Graffiti House Listed on National Register of Historic Places

The Graffiti House in Brandy Station has received recognition for its importance to America's history, having met the following two criteria for inclusion on the National Register.
  1. Property is associated with events that have made a significant contribution to the broad patterns of our history
  2. Property has yielded, or is likely to yield information important to prehistory or history.

The Graffiti House stands on a small lot facing the Orange and Alexandria Railroad in the village of Brandy Station. The house’s orientation to the railroad is characteristic of a period when railroads were the primary source of long-distance travel. When the Civil War began, the line became one of the most strategically important in Virginia. Both the Union and Confederate armies used the railroad to transport troops and supplies.

James Barbour, who had the Graffiti House built about 1858, lived at Fleetwood (now called Beauregard), which stands on a hill to the north overlooking this house and the village of Brandy Station. Considering its location adjacent to the railroad, the house probably functioned as a dwelling, or a boarding house, or a commercial structure, or some combination thereof. During the war, as the graffiti inside the building make clear, it sheltered both Confederate and Union soldiers, and according to local tradition it may have been used as a hospital.

The graffiti includes names of offices and soldiers, dates, names of cities and battles, and drawings of a bird, women and both Union and Confederate soldiers, distinguishable because of their hats. Most of the graffiti is undated.

The earliest date remaining on the walls, March 16, 1863, was inscribed the day before the Battle of Kelly’s Ford on the Rappahannock River, which occurred about five miles southeast of the Graffiti House. The battle – the first in which Stuart’s cavalrymen failed to soundly beat Union troopers – was also notable for the mortal wounding of Major John Pelham, the young horse-artillery officer. The date is attached to a piece of graffiti called the "Maryland Scroll." It contains the names of the sixteen-man crew of Rifle Gun No. 1, Captain James Breathed’s Battery, Stuart’s Horse Artillery, which was "on picket" at the house.

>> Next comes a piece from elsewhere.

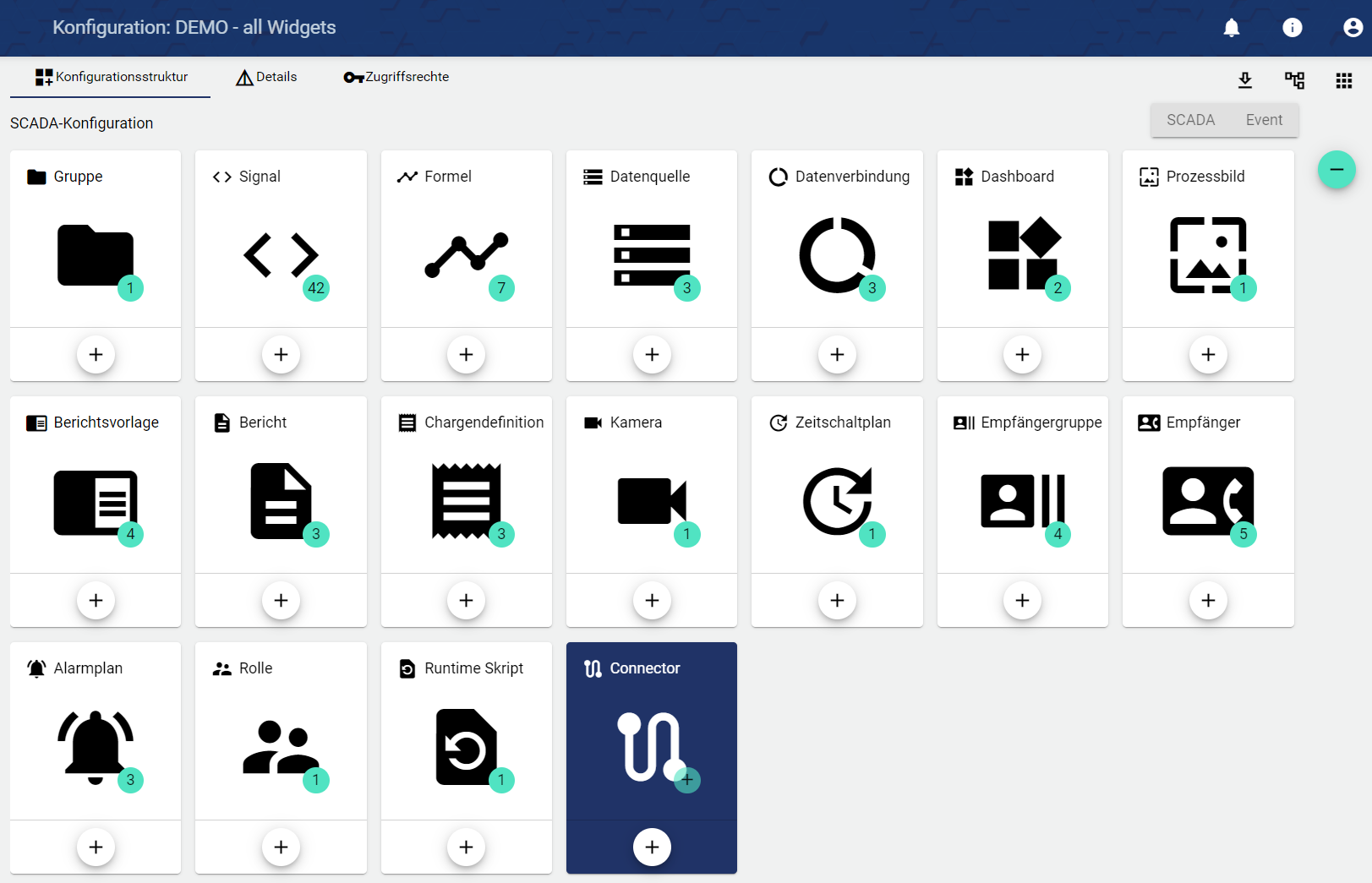The image size is (1372, 883).
Task: Collapse section with green minus button
Action: pyautogui.click(x=1336, y=170)
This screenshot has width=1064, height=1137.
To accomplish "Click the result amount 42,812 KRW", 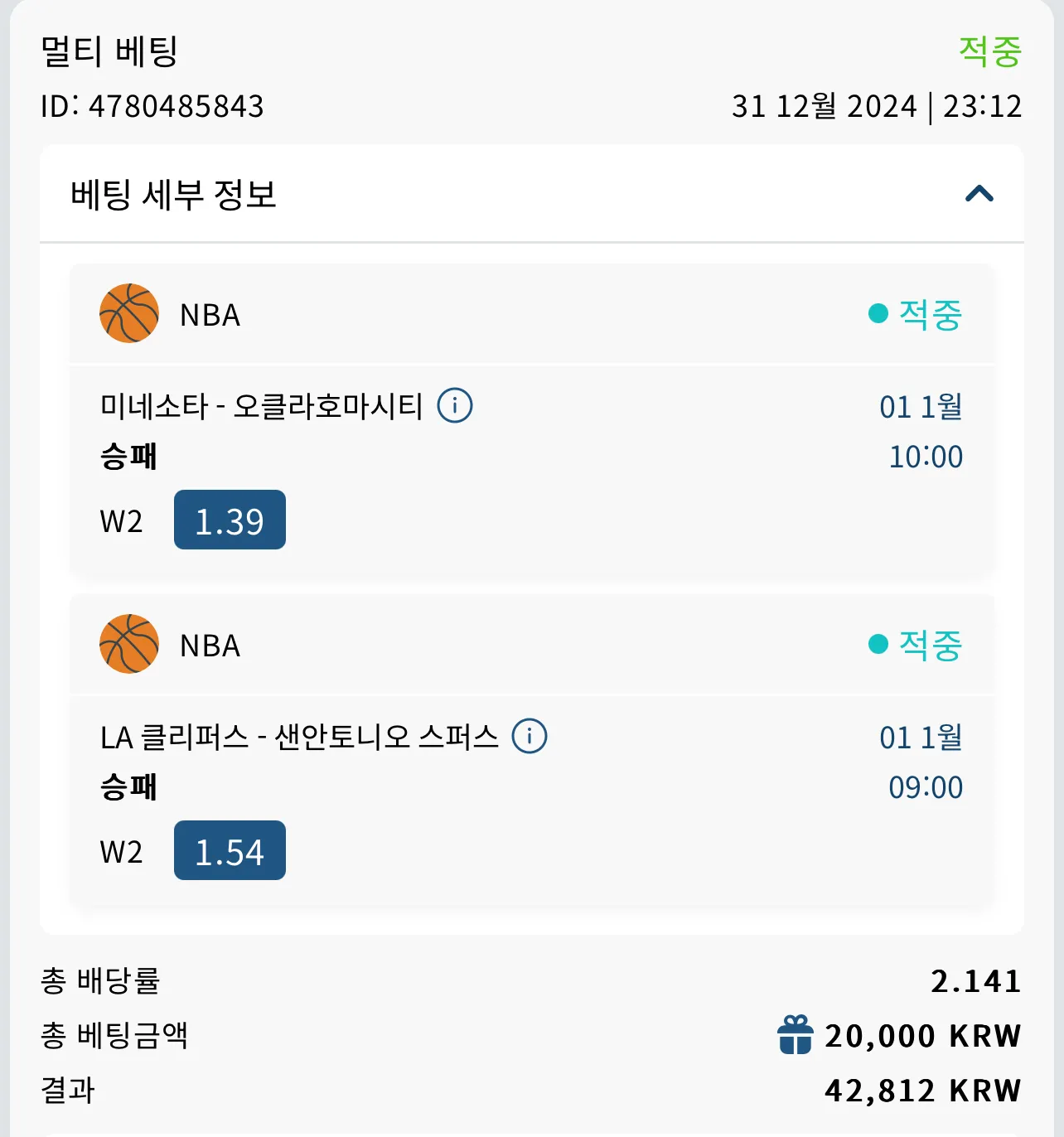I will tap(923, 1091).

An additional item of graffiti is the date "June the 8th 1863" when Stuart held a "Grand Cavalry Review". Lee attended this review, which took place about two miles southwest of the Graffiti House. Stuart put his cavalrymen through several maneuvers in a large field; some of the men grumbled at the display, which tired their horses. Unfortunately for the Confederate troopers and their horses, the review occurred the day before the Battle of Brandy Station, the largest mounted engagement in the history of North America.

Lieutenant James Marshall, Co. E, 12th Virginia Cavalry, scrawled his name and unit on a wall. A great-nephew of Chief Justice John Marshall, James Marshall was twenty-five years old at the time of the Battle of Brandy Station on June 9, 1863, when a bullet wounded him. Perhaps he wrote his name and unit on the wall of the Graffiti House while recuperating there after the battle.

Michael Bowman, 7th Virginia Cavalry, also wrote his name on a wall in the same room. He was later wounded during the Battle of the Wilderness on May 5, 1864. He survived the war and lived until early in the twentieth century, residing for part of that time in Madison County. Other Confederates who left their names in one room or another include Sergeant Allan Bowman, 12th Virginia Cavalry, Private George W. Butt, Norfolk Light Artillery, Lieutenant Joseph D. Moore, Norfolk Light Artillery, Private Lewis Miller, 1st Virginia Volunteer Cavalry, and Privates James A.T. Cooper and George Orrison, 35th Virginia Cavalry.

Colonel "J. Egbert Farnum" also signed his name. He commanded the 70th New York Infantry Regiment and fought in the Battles of Williamsburg, Fredericksburg, Chancellorsville and Gettysburg. Other Federal officers who names appear on the wall include Captain Edwin or Lucius Dillingham, 19th Vermont Infantry and Lieutenant Walter Gale, 15th Massachusetts Volunteer.